• PROBLEM DESCRIPTION: Could you write out the records below exactly as they appear?

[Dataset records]

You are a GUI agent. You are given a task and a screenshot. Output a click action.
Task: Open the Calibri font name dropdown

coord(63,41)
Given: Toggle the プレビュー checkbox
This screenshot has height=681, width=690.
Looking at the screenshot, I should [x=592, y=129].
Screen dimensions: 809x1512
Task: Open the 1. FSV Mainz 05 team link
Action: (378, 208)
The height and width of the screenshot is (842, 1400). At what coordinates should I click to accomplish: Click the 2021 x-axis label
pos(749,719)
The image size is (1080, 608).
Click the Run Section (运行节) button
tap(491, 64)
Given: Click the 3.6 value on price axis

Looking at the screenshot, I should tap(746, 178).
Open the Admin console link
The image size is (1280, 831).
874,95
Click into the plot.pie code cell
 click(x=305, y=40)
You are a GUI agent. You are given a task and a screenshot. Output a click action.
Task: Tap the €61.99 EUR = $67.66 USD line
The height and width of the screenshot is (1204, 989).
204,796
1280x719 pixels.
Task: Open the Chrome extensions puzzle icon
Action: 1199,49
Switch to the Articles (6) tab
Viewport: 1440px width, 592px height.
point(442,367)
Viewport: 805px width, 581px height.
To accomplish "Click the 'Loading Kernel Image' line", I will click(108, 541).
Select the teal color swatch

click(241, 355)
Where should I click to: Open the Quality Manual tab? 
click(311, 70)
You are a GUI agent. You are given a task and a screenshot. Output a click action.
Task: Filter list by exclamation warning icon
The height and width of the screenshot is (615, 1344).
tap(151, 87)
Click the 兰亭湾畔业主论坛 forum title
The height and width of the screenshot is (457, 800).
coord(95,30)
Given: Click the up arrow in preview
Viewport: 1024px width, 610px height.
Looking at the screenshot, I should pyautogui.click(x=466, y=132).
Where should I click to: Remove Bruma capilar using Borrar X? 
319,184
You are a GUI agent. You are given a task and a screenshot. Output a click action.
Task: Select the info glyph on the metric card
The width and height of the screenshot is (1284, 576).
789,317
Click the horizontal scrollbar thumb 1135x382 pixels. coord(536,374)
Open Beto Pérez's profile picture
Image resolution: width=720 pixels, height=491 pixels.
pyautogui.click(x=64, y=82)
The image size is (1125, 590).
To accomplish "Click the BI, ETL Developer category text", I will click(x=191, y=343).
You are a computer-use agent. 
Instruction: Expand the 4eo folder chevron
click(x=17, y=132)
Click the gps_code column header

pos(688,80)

• RESULT:
You are a GUI agent. You are given a task and a screenshot. Output a click action.
Task: Open the Calibri font name dropdown

coord(63,41)
Given: Toggle the プレビュー checkbox
This screenshot has height=681, width=690.
Looking at the screenshot, I should [x=592, y=129].
Screen dimensions: 809x1512
Task: Open the 1. FSV Mainz 05 team link
Action: (378, 208)
The height and width of the screenshot is (842, 1400). At what coordinates should I click to accomplish: Click the 2021 x-axis label
pos(749,719)
The image size is (1080, 608).
Click the Run Section (运行节) button
tap(491, 64)
Given: Click the 3.6 value on price axis

Looking at the screenshot, I should tap(746, 178).
Open the Admin console link
The image size is (1280, 831).
874,95
Click into the plot.pie code cell
 click(x=305, y=40)
You are a GUI agent. You are given a task and a screenshot. Output a click action.
Task: Tap the €61.99 EUR = $67.66 USD line
The height and width of the screenshot is (1204, 989).
204,796
1280x719 pixels.
Task: Open the Chrome extensions puzzle icon
Action: 1199,49
Switch to the Articles (6) tab
Viewport: 1440px width, 592px height.
point(442,367)
Viewport: 805px width, 581px height.
To accomplish "Click the 'Loading Kernel Image' line", I will click(108, 541).
Select the teal color swatch

click(241, 355)
Where should I click to: Open the Quality Manual tab? 
click(311, 70)
You are a GUI agent. You are given a task and a screenshot. Output a click action.
Task: Filter list by exclamation warning icon
The height and width of the screenshot is (615, 1344).
tap(151, 87)
Click the 兰亭湾畔业主论坛 forum title
The height and width of the screenshot is (457, 800).
coord(95,30)
Given: Click the up arrow in preview
Viewport: 1024px width, 610px height.
Looking at the screenshot, I should pyautogui.click(x=466, y=132).
Where should I click to: Remove Bruma capilar using Borrar X? 
319,184
You are a GUI agent. You are given a task and a screenshot. Output a click action.
Task: Select the info glyph on the metric card
The width and height of the screenshot is (1284, 576).
789,317
Click the horizontal scrollbar thumb 1135x382 pixels. coord(536,374)
Open Beto Pérez's profile picture
Image resolution: width=720 pixels, height=491 pixels.
pyautogui.click(x=64, y=82)
The image size is (1125, 590).
To accomplish "Click the BI, ETL Developer category text", I will click(x=191, y=343).
You are a computer-use agent. 
Instruction: Expand the 4eo folder chevron
click(x=17, y=132)
Click the gps_code column header

pos(688,80)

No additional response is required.